Any file that can be generated from other files in the repository should not be included in the repository.

More detailed information, including the rules and advice about the use of the repository will be published on the Archives website.

Who can store data in the Repository?

Any member of the BCA (any status) or subscriber to the CSG plus anybody with data of UK caves can set up a Project on the Repository.

The SVN Repository

One repository will be set up per project.
One project coordinator will be given administration rights over the repository and is then responsible for issuing usernames and rights to other participants within the individual project.
All data will be available for anonymous download. (during the period when only class 1, 2 and 3 is included)

Backup Procedure

Backups will be taken regular intervals, so long as there has been a change in the data.

Backups will be stored off line.

Backups will be stored in multiple locations. (Each Project will be backed up in a minimum of 2 locations)

Backups are only to restore the repository if it fails, not for correcting user errors.

Information about the backups will be published on the web site, including
The version number that is stored
Generic locations for the stores and what data is held in each. Ie Location 1, Location 2 will be used, not addresses.

Published information

The Project Coordinator will be responsible for maintaining in the information for the Project. The Project Coordinator will be able to control rights of the Project Users to be able to edit the published pages.

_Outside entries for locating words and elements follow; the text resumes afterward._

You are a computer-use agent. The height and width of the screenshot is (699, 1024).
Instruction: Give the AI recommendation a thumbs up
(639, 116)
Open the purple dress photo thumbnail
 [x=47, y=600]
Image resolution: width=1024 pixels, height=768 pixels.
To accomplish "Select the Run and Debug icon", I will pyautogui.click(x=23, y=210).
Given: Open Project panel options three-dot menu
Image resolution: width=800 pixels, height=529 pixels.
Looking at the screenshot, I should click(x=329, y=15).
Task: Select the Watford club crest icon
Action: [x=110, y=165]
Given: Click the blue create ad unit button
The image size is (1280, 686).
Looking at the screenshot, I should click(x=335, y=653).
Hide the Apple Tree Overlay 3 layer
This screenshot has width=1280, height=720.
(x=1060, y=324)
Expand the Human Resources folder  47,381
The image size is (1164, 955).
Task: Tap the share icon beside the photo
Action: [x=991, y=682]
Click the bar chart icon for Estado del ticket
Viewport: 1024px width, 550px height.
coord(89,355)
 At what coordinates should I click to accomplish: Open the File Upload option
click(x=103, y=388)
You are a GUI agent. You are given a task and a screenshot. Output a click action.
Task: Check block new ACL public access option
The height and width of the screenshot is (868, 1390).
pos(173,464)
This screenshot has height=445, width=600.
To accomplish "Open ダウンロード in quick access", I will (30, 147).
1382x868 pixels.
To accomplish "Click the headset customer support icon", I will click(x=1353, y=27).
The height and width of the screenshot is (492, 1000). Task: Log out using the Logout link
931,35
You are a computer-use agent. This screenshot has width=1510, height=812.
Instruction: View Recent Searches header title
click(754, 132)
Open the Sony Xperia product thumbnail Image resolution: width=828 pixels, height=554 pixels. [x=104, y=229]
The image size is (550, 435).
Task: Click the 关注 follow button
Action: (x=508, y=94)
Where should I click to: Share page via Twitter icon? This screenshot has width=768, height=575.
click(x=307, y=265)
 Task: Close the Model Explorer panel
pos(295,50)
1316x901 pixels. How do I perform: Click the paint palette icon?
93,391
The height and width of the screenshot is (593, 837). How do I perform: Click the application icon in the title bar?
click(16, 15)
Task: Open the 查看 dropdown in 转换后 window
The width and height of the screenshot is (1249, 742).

More details will be published on the Archive web site, however, information should included.
Programs needed to process the data.
Description of the data structure and how to assemble the project
All participants in the project identifying the Project Coordinators and Project Administrators.
Location.
Details of data available.

Surveying Programs

Proportions of the data stored, will require proprietary software to access the data. The Project Coordinator should ensure that plain test and graphic files of the data should be stored in the repository, so that the data can be recovered in the future, whether the software is available or not. It is hoped that schemers for translating data and possibly stores of the software can also be stored on in the repository, although copyright and licences will cause difficulties in some cases. This will be an ongoing developing project.

Links with the Cave Registry and William Pengelly Cave Studies Trust Ltd

These schemes are complimentary to the Proposal, and close links should be maintained, so that the sites can be cross-referenced by users. Identifiers to link the systems. Eg the use of the same reference number.

Future

Work to be considered for the future

Allow the use of the website, by Project Co-ordinators to publish the existence of data without uploading data to the depository.

Implement Category 4 and 5 for complete projects

Implement different Categories within the same project.

Automate the translation of data into the William Pengelly Cave Studies Trust Ltd Archive.